The Hawks are 20-7 at home. They can beat good teams at home but that slate provides ample opportunity for a team that is 28-27 in its last 55 games, 13-17 in its last 30 games to slip up. As for the road games, if the Hawks can lose comfortably* to a Nate Robinson-less** Knicks team then I see no compelling reason to make any positive assumptions about upcoming games in Charlotte or Philadelphia.

*Despite the best, brief efforts of Acie Law IV.

**Not that Nate's the Knicks' best player just that the Hawks have no one who can plausibly guard him as he amply proved the last time Atlanta was in MSG.

This may not constitute ground-breaking analysis but I think it's inescapable that the Hawks lost because they didn't make shots.
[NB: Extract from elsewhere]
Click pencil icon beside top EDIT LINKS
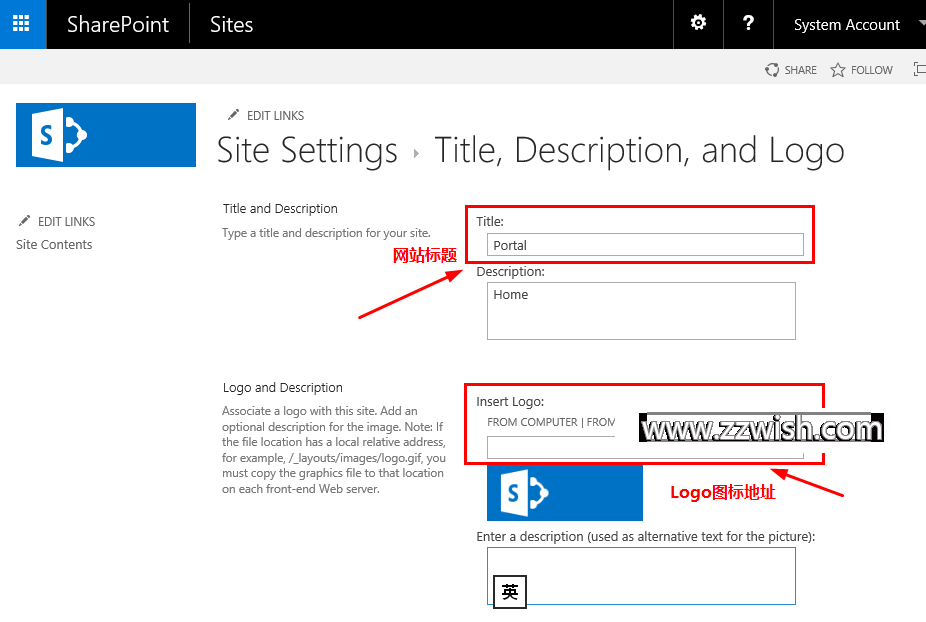This screenshot has height=622, width=926. (233, 115)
Their shot selection may have played a role in that. It wasn't a case of Atlanta getting unduly sped up and taking an amateur's shot at playing seven seconds or less. The game featured more possessions than a typical Hawks game but not as many as a typical Knicks game (97.2 possessions).

Atlanta made 63.8% of their two-point attempts* but just 25% of their three-point attempts** while taking 30% of their field goal attempts from behind the arc. It wasn't Josh Smith's two ill-advised three-point attempts that killed the Hawks. He even made one of them. Rather, it was the guys the Hawks want to have shoot threes--Joe Johnson, Mike Bibby, and Marvin Williams--who combined to make 1 of 14 three-point attempts that impeded Atlanta's offensive efficiency. Most curious is that Williams (8-12 2PTA) and Johnson (6-10 2PTA) resisted the temptation of easy points in the point in favor of missing 24-footers.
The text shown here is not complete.